## Список заданий
1: Сколько кругов по стадиону сержант приказал пробежать в первый раз в отрывке о сержанте и молдаванах?
2: Продолжите отрывок о сержанте и молдаванах с того места, где он обрывается.

## Отрывок со страницы
——————

Молдаване на мгновение испуганно притихли, а потом снова по-своему «быр-быр-быр».

– Ах, так! – Рассвирепел сержант. – Нале-во! Два круга по стадиону бегом марш!

Пробежали мы, запыхались. Сержант решил, что провел воспитательную процедуру для молдаван.

– А теперь я сказал: «Смирно»! И чтоб не одного слова в строю.

Молдаване опять негромко по-своему: «быр-быр-быр».

На сержанта было жалко смотреть. Отчаянно, чуть не плача, он заорал сорванным голосом:

– Вы, пулы! Вы что, русского языка не понимаете? Я же сказал «смирно»! После этого в строю ни одного слова или шевеления не должно быть. За то, что не умеете молчать, буду гонять весь карантин кругами по стадиону. Налево, вокруг стадиона – бегом марш!

Пробежали, снова построились перед казармой карантина. Стоим запаренные, высунув языки, еле дышим. Лишь молдаване меж собой:

– …быр-быр-быр… вот зверствует сержант, издевается… и чего взъелся на нас, мы ж совсем тихо разговариваем, никому не мешаем…

Матч закончился в пользу молдаван.

——————

## Перечень записей
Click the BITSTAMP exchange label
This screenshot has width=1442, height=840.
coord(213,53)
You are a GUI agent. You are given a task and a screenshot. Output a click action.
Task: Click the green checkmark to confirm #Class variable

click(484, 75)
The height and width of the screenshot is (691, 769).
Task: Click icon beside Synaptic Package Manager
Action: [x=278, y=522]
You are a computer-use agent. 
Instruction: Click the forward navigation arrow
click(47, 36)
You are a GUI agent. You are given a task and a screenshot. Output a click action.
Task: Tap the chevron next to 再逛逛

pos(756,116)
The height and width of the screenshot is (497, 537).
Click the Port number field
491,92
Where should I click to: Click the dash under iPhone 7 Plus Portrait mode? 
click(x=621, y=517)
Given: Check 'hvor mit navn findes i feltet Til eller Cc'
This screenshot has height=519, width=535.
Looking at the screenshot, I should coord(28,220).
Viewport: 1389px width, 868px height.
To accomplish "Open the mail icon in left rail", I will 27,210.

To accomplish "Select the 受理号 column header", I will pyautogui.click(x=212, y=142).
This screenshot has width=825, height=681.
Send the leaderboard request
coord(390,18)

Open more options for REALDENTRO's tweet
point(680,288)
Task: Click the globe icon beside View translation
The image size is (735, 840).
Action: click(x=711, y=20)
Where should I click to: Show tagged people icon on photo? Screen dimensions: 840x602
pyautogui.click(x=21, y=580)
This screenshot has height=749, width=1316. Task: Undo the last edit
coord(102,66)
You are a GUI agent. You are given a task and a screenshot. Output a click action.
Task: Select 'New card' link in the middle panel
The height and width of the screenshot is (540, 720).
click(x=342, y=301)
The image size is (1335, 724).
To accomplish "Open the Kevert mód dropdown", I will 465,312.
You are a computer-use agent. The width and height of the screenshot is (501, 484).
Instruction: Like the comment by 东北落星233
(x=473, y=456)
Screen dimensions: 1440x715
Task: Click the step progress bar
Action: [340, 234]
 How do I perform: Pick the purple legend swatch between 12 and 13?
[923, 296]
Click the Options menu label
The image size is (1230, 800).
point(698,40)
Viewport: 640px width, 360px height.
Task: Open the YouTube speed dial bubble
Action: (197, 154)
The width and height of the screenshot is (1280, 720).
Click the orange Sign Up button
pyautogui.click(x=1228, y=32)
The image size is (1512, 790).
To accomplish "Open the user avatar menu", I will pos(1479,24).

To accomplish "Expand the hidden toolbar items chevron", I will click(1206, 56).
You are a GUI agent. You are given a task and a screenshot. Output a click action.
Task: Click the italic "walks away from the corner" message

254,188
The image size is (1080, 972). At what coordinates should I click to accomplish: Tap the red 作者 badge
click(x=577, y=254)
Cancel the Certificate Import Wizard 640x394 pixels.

——————

## Ответы
1: Два круга.

2:
Перед присягой нас повезли, как и положено, на стрельбище, стрелять из боевого оружия. Стройбату, как известно, оружие не дают, боятся. И лишь когда сам попал в стройбат, узнал, что это не анекдот, а горькая правда. При каждом военно-строительном отряде, как и при любом гарнизоне, есть военная комендатура, а при ней гауптвахта. На губе при стройбатах служат губари из специального комендантского взвода, «красноперые» или «менты», как мы их называли. Чтобы охранять арестованных и вообще – усмирять буйную стройбатовскую вольницу, вроде военной полиции.

Так вот, автоматы для присяги и на стрельбище выделяет именно эта комендатура, своего оружия в отряде не было.

Привезли наш карантин в трех машинах на маленькое стрельбище, принадлежавшее той же комендатуре. Оно находилось в распадке между сопками, закрытое с трех сторон.

С нами же приехала машина из комендатуры, кроме начальника губы, в ней было отделение губарей, патроны и автоматы, из которых мы будем стрелять.

На огневом рубеже были постелены три одеяла, с них мы стреляли лежа, перед нами были три мишени. Делали по три одиночных выстрела, на результаты никто не смотрел, никого не интересовало, попали мы или нет.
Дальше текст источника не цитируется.